Start of Reading passage

For example, I did a quick search to find out how much funding landed from international waters to the state of Maharastra in 2018. The below snapshot provides the reported details for the state.
If you click on the “Explore Region” you go deeper to find out particular loations in Maharastra. Health remained the biggest focus from Foundation givers in 2018. The search also provides a list of Top Funders and Top Recipients in the state for 2018.
Observation: Bill and Melinda Gates Foundation from the US remains the top funders from 2015-18 in India. Top Recipient from India remains Unknown(Rs.407.2B). Isn’t that interesting and then we keep moaning that people don’t trust Nonprofit organizations.
Also, the Geographic Focus(2015-18) data gives a preview of how the funding lands more in the wealthy states. See the far north and east of India - I believe the shade couldn’t be lighter anymore. While this is my assessment but this could also mean a lack of data capturing by the portal which is just come into existence.
State of individual giving (2015-18)
The data is from the era of Pre-COVID so the role of individual giving was marginal. However, the search reveals that Human Services, Education, Health, and Religion have been the subject focus for individual donors.
So if you are a Nonprofit organization in this area should you still keep debating the impact of Individual Giving in India.
However, the majority of Top Funders in the Individual Giving filter coming from the offshore market remain anonymous and the Top Recipients are the leading religious organizations in the country.
The recently released The India Giving Benchmark Report also highlighted the growing trend in the country: “35% of Indian nonprofit annual revenue comes from individual donors (the largest single source), followed by government (18%) and companies/CSR (13%). The responses varied quite a bit by the size of the organization and by their location.”

End of Reading passage

What is needed:
Retype the passage on charitable giving in India word for word, starting with "Also, the Geographic" and going on through "in the country.". Rely only on the passage on charitable giving in India.

Start of Data under study

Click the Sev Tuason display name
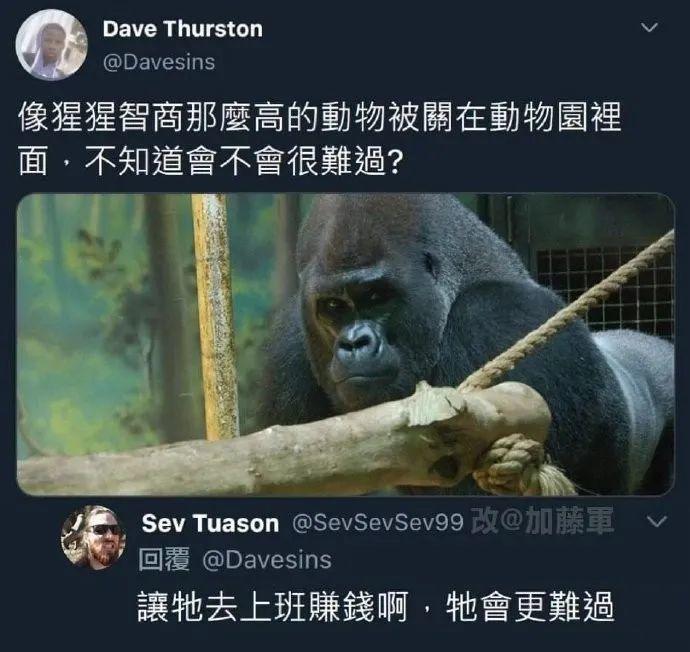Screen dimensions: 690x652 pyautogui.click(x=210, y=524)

End of Data under study
Start of Data under study

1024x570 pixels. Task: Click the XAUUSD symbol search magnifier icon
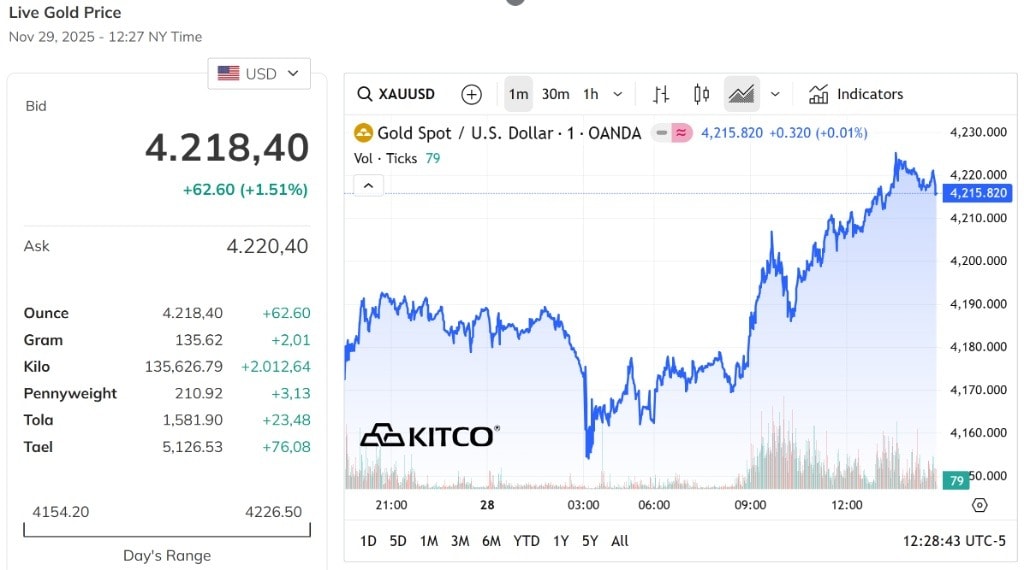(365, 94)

End of Data under study
Start of Data under study

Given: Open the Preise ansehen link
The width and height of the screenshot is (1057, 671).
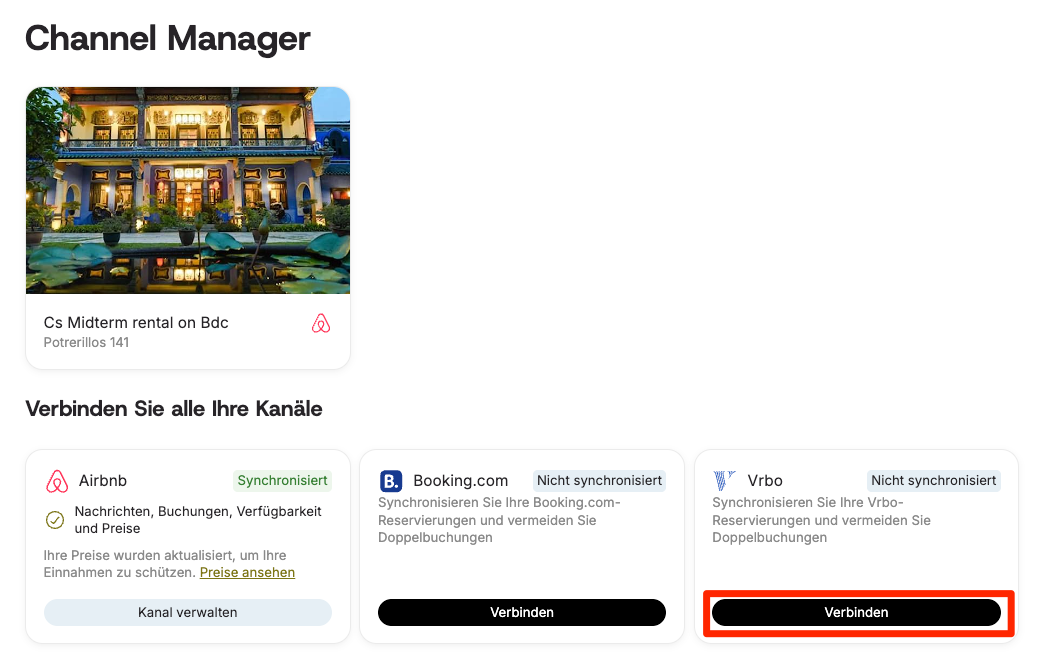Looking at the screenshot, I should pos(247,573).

End of Data under study

Written solution:
Also, the Geographic Focus(2015-18) data gives a preview of how the funding lands more in the wealthy states. See the far north and east of India - I believe the shade couldn’t be lighter anymore. While this is my assessment but this could also mean a lack of data capturing by the portal which is just come into existence.
State of individual giving (2015-18)
The data is from the era of Pre-COVID so the role of individual giving was marginal. However, the search reveals that Human Services, Education, Health, and Religion have been the subject focus for individual donors.
So if you are a Nonprofit organization in this area should you still keep debating the impact of Individual Giving in India.
However, the majority of Top Funders in the Individual Giving filter coming from the offshore market remain anonymous and the Top Recipients are the leading religious organizations in the country.